"'T is like enough, sir," said the Prince. "But I do not look to hear them from you." Then, turning to the two troopers, he bade them arrest Captain Royston, saying to them and the officer that he should hold them responsible for the prisoner's person till Exeter was reached. Now, Ned had stood all this while with my father's sword still naked in his hand, the point resting upon the floor.
"Take his sword," said His Highness.
And poor Ned, by this caring little what he did, flung the borrowed weapon on the ground.
"The sword is mine!" said Sir Michael.
"I ask your pardon, Sir Michael," cried Ned, and stooped to raise it, saying, as he reverently presented the hilt to its owner: "I did use it for your daughter, sir."
For which Sir Michael thanked him very civilly, and then addressed the future King of England in words that I think he has not to this day forgot.
"William, Prince of Orange," he said, "this sword had been raised against King Charles the Martyr himself in defence of the friend beneath my roof. But now my hand can barely fetch it from the sheath. Yet is my tongue not rusted, and the old man's voice must be heard." And then, as a silence fell heavy upon the room, he added, "Ay, and heard it shall be."
The Prince turned his aquiline gaze upon him, but the man who had met and endured unflinching the eyes of the Lord Protector Cromwell was no whit abashed. I have heard old men say that thirty years ago my father's glance could be terrible as his sword; and even now there were moments when from the dimmed azure of that deep-set eye the mist of its many years was lifted, and the color grew cerulean round the keen and glowing spark that lit up, it seemed, not only the orb, but the whole countenance of the man, while it pierced the heart of the wicked, and not seldom affected even the innocent with a great fear.
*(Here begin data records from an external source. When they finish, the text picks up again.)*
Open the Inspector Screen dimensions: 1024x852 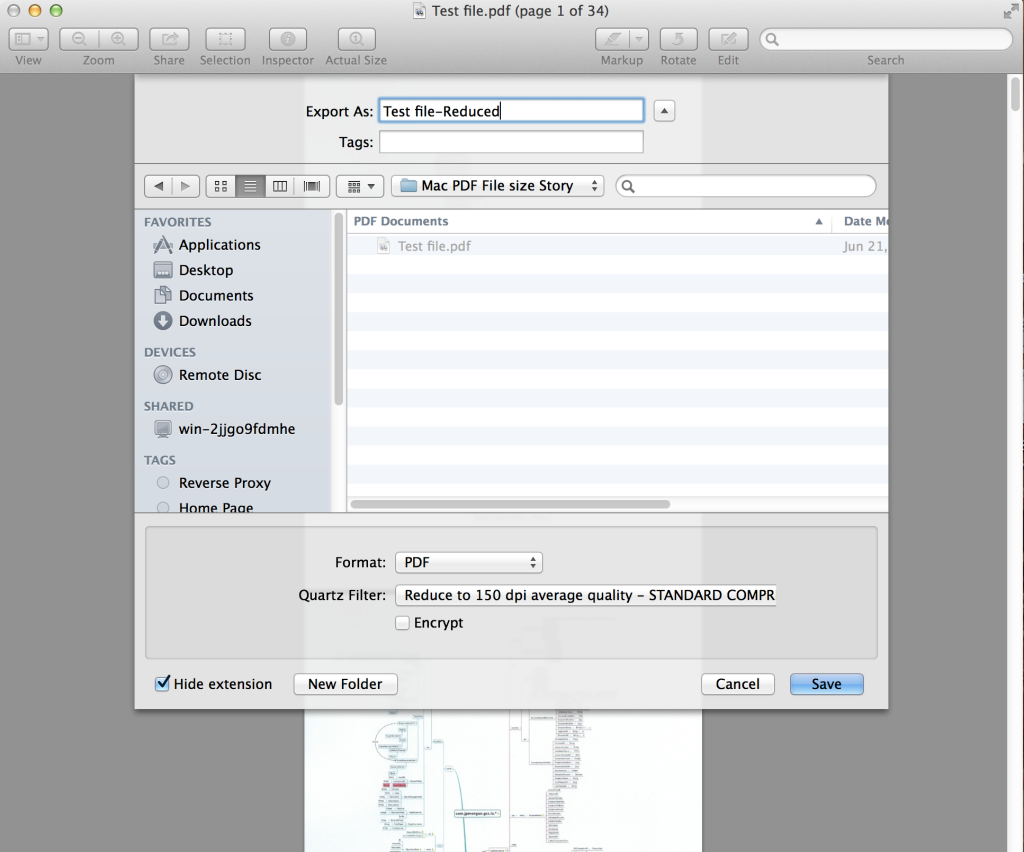point(287,40)
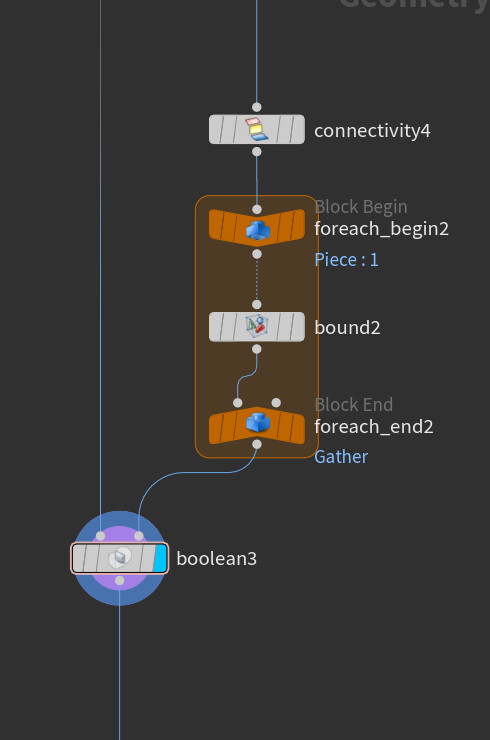Click the second input of boolean3
This screenshot has width=490, height=740.
coord(139,536)
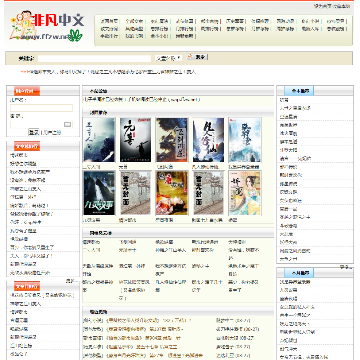The height and width of the screenshot is (360, 360).
Task: Open the red-robed figure book cover
Action: (172, 193)
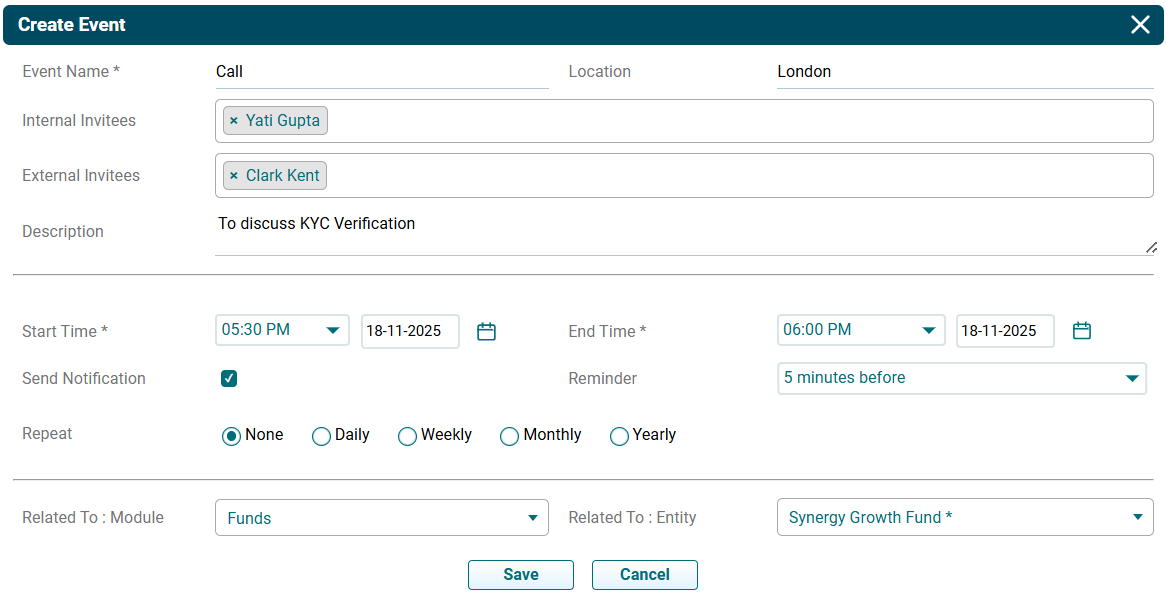Screen dimensions: 1166x606
Task: Click into the Description text area
Action: pyautogui.click(x=680, y=232)
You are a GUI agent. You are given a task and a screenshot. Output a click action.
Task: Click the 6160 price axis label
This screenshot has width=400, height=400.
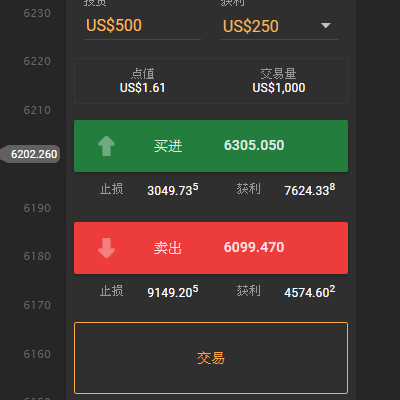coord(37,354)
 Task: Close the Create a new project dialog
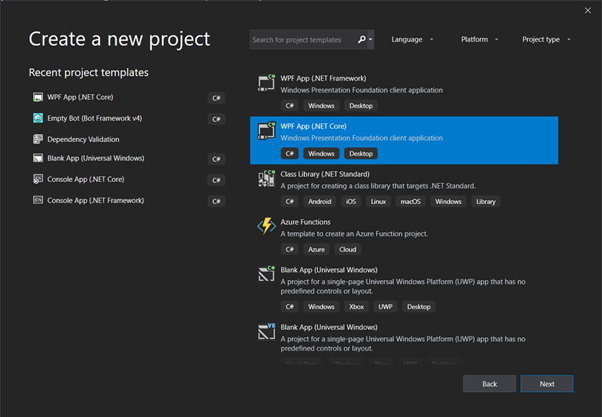coord(587,11)
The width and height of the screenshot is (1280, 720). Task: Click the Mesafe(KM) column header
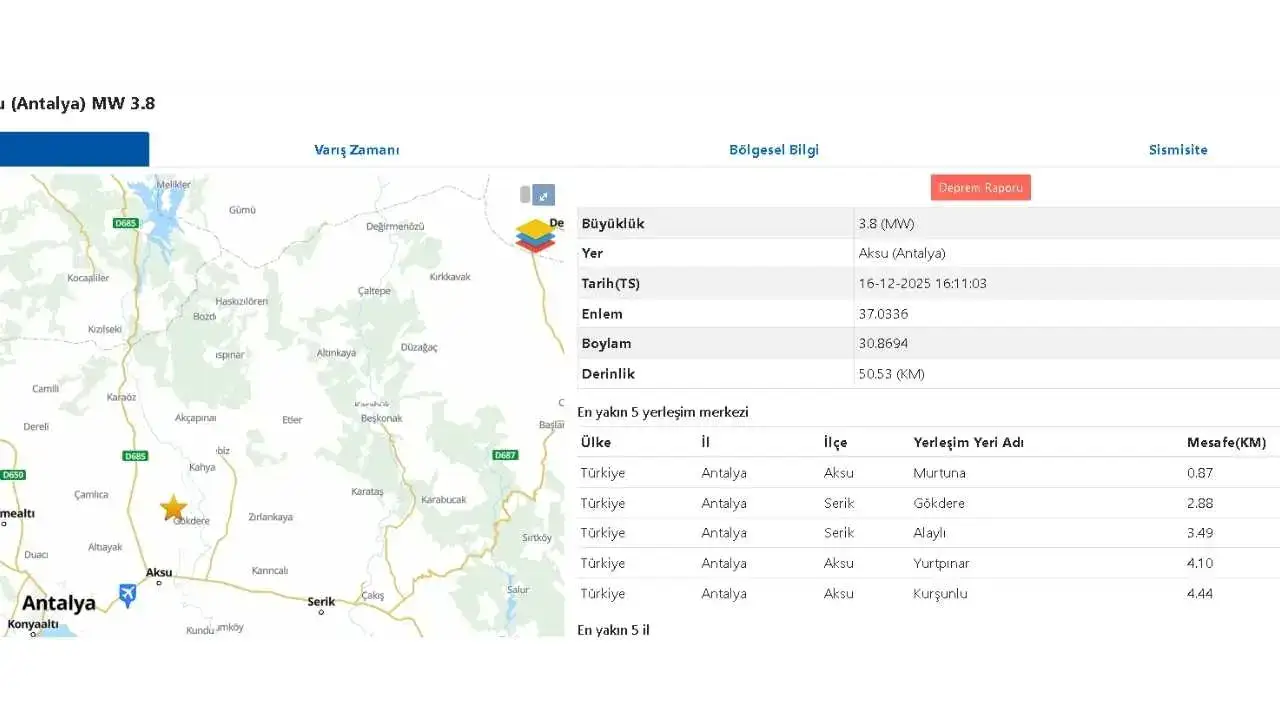click(1225, 442)
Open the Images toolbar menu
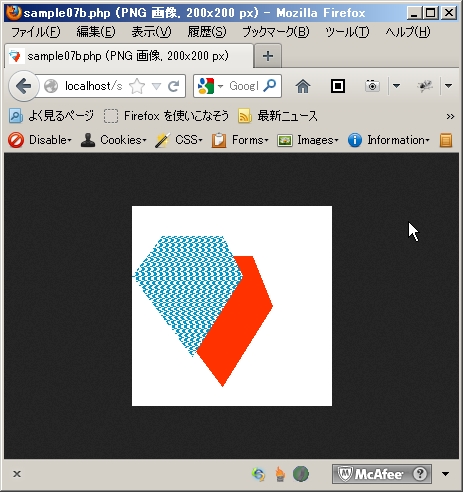Viewport: 463px width, 492px height. tap(308, 140)
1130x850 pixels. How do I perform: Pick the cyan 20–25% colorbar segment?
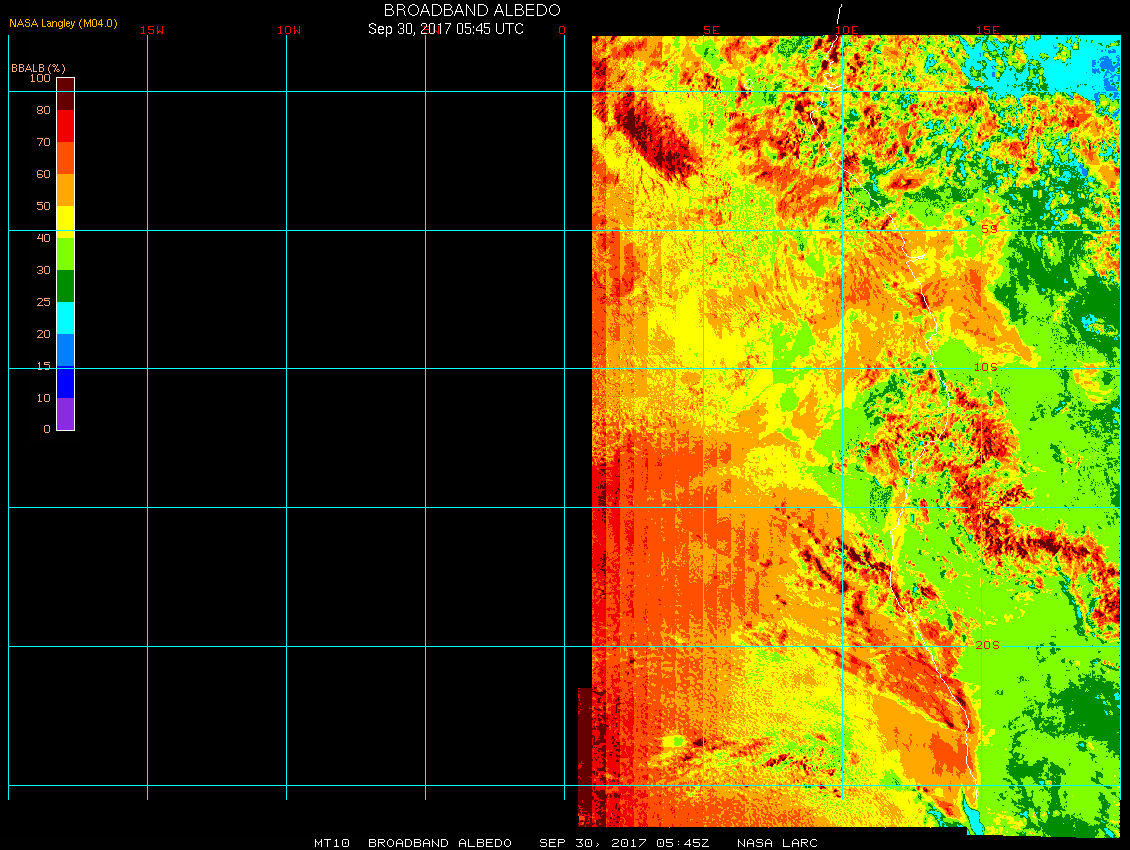point(65,318)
The Prince, like the brave man he ever was, met the old man's eye with courage.
"Be brief, sir," said he, "and I will hear you." And although it was at this moment that without we heard the clamorous arrival of a despatch-rider who shortly after entered, with bloody spurs and bespattered to the eyes with mud, and presented a sealed packet to Mr. Bentinck, yet, throughout the little commotion thus made, His Highness never once turned his attention from Sir Michael.
"I do here solemnly declare," said my father, "that Edward Royston hath done no treason to you."